Artikel ini adalah bagian dari seri |
Pembagian administratif Indonesia |
---|
Penataan daerah |
Undang-Undang Dasar Negara Republik Indonesia Tahun 1945 (UUD 1945) mengatur mengenai "wilayah administratif khusus" di Indonesia, yang ditegaskan dalam Pasal 18B Ayat (1):[1]
Negara mengakui dan menghormati satuan-satuan pemerintahan daerah yang bersifat khusus atau bersifat istimewa yang diatur dengan undang-undang.

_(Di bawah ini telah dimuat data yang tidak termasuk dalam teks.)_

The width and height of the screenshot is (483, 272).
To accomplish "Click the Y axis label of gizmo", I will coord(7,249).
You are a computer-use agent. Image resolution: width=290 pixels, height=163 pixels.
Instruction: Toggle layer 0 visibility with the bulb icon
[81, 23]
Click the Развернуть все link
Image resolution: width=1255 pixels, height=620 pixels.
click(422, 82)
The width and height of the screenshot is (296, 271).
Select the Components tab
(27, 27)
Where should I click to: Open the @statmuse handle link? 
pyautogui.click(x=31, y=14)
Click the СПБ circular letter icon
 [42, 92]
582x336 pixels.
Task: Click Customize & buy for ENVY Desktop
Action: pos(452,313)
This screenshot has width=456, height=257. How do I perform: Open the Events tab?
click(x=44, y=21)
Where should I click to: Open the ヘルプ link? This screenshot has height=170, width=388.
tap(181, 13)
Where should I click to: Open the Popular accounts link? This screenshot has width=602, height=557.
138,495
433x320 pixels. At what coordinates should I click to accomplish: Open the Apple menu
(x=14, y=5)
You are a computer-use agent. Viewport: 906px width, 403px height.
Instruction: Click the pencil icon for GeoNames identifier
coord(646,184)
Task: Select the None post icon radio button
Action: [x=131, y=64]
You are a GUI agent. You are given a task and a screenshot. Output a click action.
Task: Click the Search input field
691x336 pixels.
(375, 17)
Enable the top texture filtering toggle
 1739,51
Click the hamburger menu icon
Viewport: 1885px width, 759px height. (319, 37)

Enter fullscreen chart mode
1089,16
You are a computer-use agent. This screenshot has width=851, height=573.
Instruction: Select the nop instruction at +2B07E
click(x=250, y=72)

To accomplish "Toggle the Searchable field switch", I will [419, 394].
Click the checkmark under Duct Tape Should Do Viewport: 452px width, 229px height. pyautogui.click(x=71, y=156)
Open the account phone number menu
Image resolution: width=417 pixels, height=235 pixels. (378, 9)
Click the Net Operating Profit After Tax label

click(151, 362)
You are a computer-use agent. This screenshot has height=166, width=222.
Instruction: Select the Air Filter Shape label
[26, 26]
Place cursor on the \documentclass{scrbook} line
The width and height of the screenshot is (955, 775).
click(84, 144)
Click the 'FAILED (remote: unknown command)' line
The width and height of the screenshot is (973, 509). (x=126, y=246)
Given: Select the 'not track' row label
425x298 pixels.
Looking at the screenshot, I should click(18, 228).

Dalam Undang-Undang Pemerintahan Daerah terbaru, yaitu UU No. 23 Tahun 2014, perbedaan definisi daerah khusus dan daerah istimewa tidak disebutkan sama sekali. Namun, berdasarkan peraturan perundang-undangan yang mengatur status kekhususan dan keistimewaan dari daerah-daerah tersebut di Indonesia, serta menurut pendapat Mahkamah Konstitusi Republik Indonesia (MK), dapat disimpulkan bahwa pengertian keduanya adalah sebagai berikut.
Saat ini, provinsi-provinsi di Indonesia yang memiliki status kekhususan (sehingga menjadi daerah khusus) adalah Daerah Khusus Ibukota Jakarta yang memiliki kekhususan utama sebagai ibu kota negara Indonesia, Provinsi Aceh yang memiliki kekhususan utama sebagai pusat penerapan syariat Islam dalam sendi-sendi penyelenggaraan daerah, serta Provinsi Papua Barat Daya, Papua Barat, Papua Tengah, Papua Pegunungan, Papua Selatan dan Papua yang memiliki kekhususan utama dalam pengakuan dan penghormatan khusus atas orang-orang asli Papua. Sementara itu, provinsi-provinsi di Indonesia yang memiliki status keistimewaan (sehingga menjadi daerah istimewa) adalah Provinsi Daerah Istimewa Aceh yang memiliki keistimewaan utama menjadi pusat penyebaran agama dan kebudayaan Islam sejak zaman kerajaan-kerajaan Islam, dan juga Provinsi Daerah Istimewa Yogyakarta yang memiliki keistimewaan utama berupa pemerintahan daerah yang dipimpin oleh Gubernur yang bertakhta sebagai Sultan Hamengkubuwana (dari wangsa Kesultanan Ngayogyakarta Hadiningrat) dan Wakil Gubernur yang bertakhta sebagai Adipati Paku Alam (dari wangsa Kadipaten Pakualaman) dengan masa jabatan seumur hidup.